*** Opening EXTRACTED ENTRIES ***

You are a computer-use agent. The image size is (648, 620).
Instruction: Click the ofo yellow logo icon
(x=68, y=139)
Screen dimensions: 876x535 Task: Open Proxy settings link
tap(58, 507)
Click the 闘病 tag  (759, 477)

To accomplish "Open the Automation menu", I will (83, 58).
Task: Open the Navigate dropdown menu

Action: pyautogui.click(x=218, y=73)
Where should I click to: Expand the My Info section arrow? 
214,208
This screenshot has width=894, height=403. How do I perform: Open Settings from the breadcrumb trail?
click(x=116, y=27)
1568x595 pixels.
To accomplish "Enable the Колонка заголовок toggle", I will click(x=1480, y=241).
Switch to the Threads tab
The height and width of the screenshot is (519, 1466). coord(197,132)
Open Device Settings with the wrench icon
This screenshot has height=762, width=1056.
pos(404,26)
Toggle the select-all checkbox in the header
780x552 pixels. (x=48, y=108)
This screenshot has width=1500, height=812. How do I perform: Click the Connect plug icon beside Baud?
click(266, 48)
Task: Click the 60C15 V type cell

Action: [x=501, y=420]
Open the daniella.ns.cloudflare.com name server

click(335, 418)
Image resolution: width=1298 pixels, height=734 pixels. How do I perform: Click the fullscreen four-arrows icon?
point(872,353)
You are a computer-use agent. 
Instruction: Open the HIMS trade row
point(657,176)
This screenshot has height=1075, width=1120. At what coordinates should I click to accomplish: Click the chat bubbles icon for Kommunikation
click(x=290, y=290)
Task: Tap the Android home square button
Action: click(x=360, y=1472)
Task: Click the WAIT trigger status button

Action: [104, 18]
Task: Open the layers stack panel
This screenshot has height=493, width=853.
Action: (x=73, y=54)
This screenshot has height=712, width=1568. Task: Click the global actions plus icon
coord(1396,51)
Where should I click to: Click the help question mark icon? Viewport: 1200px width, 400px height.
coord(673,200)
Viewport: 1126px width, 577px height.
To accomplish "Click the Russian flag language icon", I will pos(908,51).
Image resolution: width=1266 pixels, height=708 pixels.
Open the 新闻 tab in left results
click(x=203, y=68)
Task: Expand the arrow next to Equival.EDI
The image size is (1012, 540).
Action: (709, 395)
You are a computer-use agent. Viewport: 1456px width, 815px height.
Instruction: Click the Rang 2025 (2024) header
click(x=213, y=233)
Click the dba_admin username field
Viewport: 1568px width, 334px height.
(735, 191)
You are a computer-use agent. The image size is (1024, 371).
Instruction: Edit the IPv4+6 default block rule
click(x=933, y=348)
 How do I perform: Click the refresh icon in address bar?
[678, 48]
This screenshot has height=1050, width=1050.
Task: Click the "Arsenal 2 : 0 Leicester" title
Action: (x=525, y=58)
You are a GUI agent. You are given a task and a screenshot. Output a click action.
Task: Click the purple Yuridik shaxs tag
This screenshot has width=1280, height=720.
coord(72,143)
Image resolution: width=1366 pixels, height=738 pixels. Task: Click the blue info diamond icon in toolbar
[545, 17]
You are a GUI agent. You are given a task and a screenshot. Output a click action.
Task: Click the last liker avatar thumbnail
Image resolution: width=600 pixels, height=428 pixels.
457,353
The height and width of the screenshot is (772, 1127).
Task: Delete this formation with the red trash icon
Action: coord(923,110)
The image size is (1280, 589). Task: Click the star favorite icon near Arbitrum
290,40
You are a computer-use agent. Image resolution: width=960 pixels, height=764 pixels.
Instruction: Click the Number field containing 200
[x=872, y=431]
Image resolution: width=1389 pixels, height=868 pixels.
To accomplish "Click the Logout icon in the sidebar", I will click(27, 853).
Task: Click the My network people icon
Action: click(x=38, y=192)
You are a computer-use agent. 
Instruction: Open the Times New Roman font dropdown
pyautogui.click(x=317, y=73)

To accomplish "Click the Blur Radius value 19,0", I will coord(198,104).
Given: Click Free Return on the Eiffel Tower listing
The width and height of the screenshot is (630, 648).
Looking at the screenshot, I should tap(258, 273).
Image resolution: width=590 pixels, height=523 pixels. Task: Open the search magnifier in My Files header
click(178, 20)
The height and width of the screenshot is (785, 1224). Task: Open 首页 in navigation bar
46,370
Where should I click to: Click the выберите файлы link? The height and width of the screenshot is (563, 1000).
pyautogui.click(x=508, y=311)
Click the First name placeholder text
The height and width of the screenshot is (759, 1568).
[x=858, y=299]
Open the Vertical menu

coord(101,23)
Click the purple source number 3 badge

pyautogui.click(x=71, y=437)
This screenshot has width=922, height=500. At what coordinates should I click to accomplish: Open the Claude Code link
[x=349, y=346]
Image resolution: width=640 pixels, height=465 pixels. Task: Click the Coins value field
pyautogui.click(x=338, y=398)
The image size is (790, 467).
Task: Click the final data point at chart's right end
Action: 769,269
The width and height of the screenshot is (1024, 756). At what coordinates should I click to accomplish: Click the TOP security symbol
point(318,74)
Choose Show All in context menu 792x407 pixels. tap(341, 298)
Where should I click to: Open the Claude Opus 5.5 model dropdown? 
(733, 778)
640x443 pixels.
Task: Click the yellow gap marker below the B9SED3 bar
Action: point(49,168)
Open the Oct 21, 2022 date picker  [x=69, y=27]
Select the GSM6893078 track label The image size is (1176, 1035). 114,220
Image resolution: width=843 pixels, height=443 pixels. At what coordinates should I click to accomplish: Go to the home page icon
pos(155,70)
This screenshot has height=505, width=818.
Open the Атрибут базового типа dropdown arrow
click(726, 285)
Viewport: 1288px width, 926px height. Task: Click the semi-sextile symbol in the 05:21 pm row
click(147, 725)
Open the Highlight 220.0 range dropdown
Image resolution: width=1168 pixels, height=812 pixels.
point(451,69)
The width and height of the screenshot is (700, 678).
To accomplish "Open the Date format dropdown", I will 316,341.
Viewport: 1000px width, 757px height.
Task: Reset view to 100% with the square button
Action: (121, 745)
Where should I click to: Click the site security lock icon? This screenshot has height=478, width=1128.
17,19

*** Closing EXTRACTED ENTRIES ***

EXERCISE BRIEF
Every record above must be repeated word for word.

TASK ANSWER
You are a computer-use agent. The image size is (648, 620).
Instruction: Click the ofo yellow logo icon
(x=68, y=139)
Screen dimensions: 876x535 Task: Open Proxy settings link
tap(58, 507)
Click the 闘病 tag  (759, 477)

To accomplish "Open the Automation menu", I will (83, 58).
Task: Open the Navigate dropdown menu

Action: pyautogui.click(x=218, y=73)
Where should I click to: Expand the My Info section arrow? 
214,208
This screenshot has width=894, height=403. How do I perform: Open Settings from the breadcrumb trail?
click(x=116, y=27)
1568x595 pixels.
To accomplish "Enable the Колонка заголовок toggle", I will click(x=1480, y=241).
Switch to the Threads tab
The height and width of the screenshot is (519, 1466). coord(197,132)
Open Device Settings with the wrench icon
This screenshot has height=762, width=1056.
pos(404,26)
Toggle the select-all checkbox in the header
780x552 pixels. (x=48, y=108)
This screenshot has width=1500, height=812. How do I perform: Click the Connect plug icon beside Baud?
click(266, 48)
Task: Click the 60C15 V type cell

Action: [x=501, y=420]
Open the daniella.ns.cloudflare.com name server

click(335, 418)
Image resolution: width=1298 pixels, height=734 pixels. How do I perform: Click the fullscreen four-arrows icon?
point(872,353)
You are a computer-use agent. 
Instruction: Open the HIMS trade row
point(657,176)
This screenshot has height=1075, width=1120. At what coordinates should I click to accomplish: Click the chat bubbles icon for Kommunikation
click(x=290, y=290)
Task: Tap the Android home square button
Action: click(x=360, y=1472)
Task: Click the WAIT trigger status button

Action: [104, 18]
Task: Open the layers stack panel
This screenshot has height=493, width=853.
Action: (x=73, y=54)
This screenshot has height=712, width=1568. Task: Click the global actions plus icon
coord(1396,51)
Where should I click to: Click the help question mark icon? Viewport: 1200px width, 400px height.
coord(673,200)
Viewport: 1126px width, 577px height.
To accomplish "Click the Russian flag language icon", I will pos(908,51).
Image resolution: width=1266 pixels, height=708 pixels.
Open the 新闻 tab in left results
click(x=203, y=68)
Task: Expand the arrow next to Equival.EDI
The image size is (1012, 540).
Action: (709, 395)
You are a computer-use agent. Viewport: 1456px width, 815px height.
Instruction: Click the Rang 2025 (2024) header
click(x=213, y=233)
Click the dba_admin username field
Viewport: 1568px width, 334px height.
(735, 191)
You are a computer-use agent. The image size is (1024, 371).
Instruction: Edit the IPv4+6 default block rule
click(x=933, y=348)
 How do I perform: Click the refresh icon in address bar?
[678, 48]
This screenshot has height=1050, width=1050.
Task: Click the "Arsenal 2 : 0 Leicester" title
Action: (x=525, y=58)
You are a GUI agent. You are given a task and a screenshot. Output a click action.
Task: Click the purple Yuridik shaxs tag
This screenshot has width=1280, height=720.
coord(72,143)
Image resolution: width=1366 pixels, height=738 pixels. Task: Click the blue info diamond icon in toolbar
[545, 17]
You are a GUI agent. You are given a task and a screenshot. Output a click action.
Task: Click the last liker avatar thumbnail
Image resolution: width=600 pixels, height=428 pixels.
457,353
The height and width of the screenshot is (772, 1127).
Task: Delete this formation with the red trash icon
Action: coord(923,110)
The image size is (1280, 589). Task: Click the star favorite icon near Arbitrum
290,40
You are a computer-use agent. Image resolution: width=960 pixels, height=764 pixels.
Instruction: Click the Number field containing 200
[x=872, y=431]
Image resolution: width=1389 pixels, height=868 pixels.
To accomplish "Click the Logout icon in the sidebar", I will click(27, 853).
Task: Click the My network people icon
Action: click(x=38, y=192)
You are a computer-use agent. 
Instruction: Open the Times New Roman font dropdown
pyautogui.click(x=317, y=73)

To accomplish "Click the Blur Radius value 19,0", I will coord(198,104).
Given: Click Free Return on the Eiffel Tower listing
The width and height of the screenshot is (630, 648).
Looking at the screenshot, I should tap(258, 273).
Image resolution: width=590 pixels, height=523 pixels. Task: Open the search magnifier in My Files header
click(178, 20)
The height and width of the screenshot is (785, 1224). Task: Open 首页 in navigation bar
46,370
Where should I click to: Click the выберите файлы link? The height and width of the screenshot is (563, 1000).
pyautogui.click(x=508, y=311)
Click the First name placeholder text
The height and width of the screenshot is (759, 1568).
[x=858, y=299]
Open the Vertical menu

coord(101,23)
Click the purple source number 3 badge

pyautogui.click(x=71, y=437)
This screenshot has width=922, height=500. At what coordinates should I click to accomplish: Open the Claude Code link
[x=349, y=346]
Image resolution: width=640 pixels, height=465 pixels. Task: Click the Coins value field
pyautogui.click(x=338, y=398)
The image size is (790, 467).
Task: Click the final data point at chart's right end
Action: 769,269
The width and height of the screenshot is (1024, 756). At what coordinates should I click to accomplish: Click the TOP security symbol
point(318,74)
Choose Show All in context menu 792x407 pixels. tap(341, 298)
Where should I click to: Open the Claude Opus 5.5 model dropdown? 
(733, 778)
640x443 pixels.
Task: Click the yellow gap marker below the B9SED3 bar
Action: point(49,168)
Open the Oct 21, 2022 date picker  [x=69, y=27]
Select the GSM6893078 track label The image size is (1176, 1035). 114,220
Image resolution: width=843 pixels, height=443 pixels. At what coordinates should I click to accomplish: Go to the home page icon
pos(155,70)
This screenshot has height=505, width=818.
Open the Атрибут базового типа dropdown arrow
click(726, 285)
Viewport: 1288px width, 926px height. Task: Click the semi-sextile symbol in the 05:21 pm row
click(147, 725)
Open the Highlight 220.0 range dropdown
Image resolution: width=1168 pixels, height=812 pixels.
point(451,69)
The width and height of the screenshot is (700, 678).
To accomplish "Open the Date format dropdown", I will 316,341.
Viewport: 1000px width, 757px height.
Task: Reset view to 100% with the square button
Action: (121, 745)
Where should I click to: Click the site security lock icon? This screenshot has height=478, width=1128.
17,19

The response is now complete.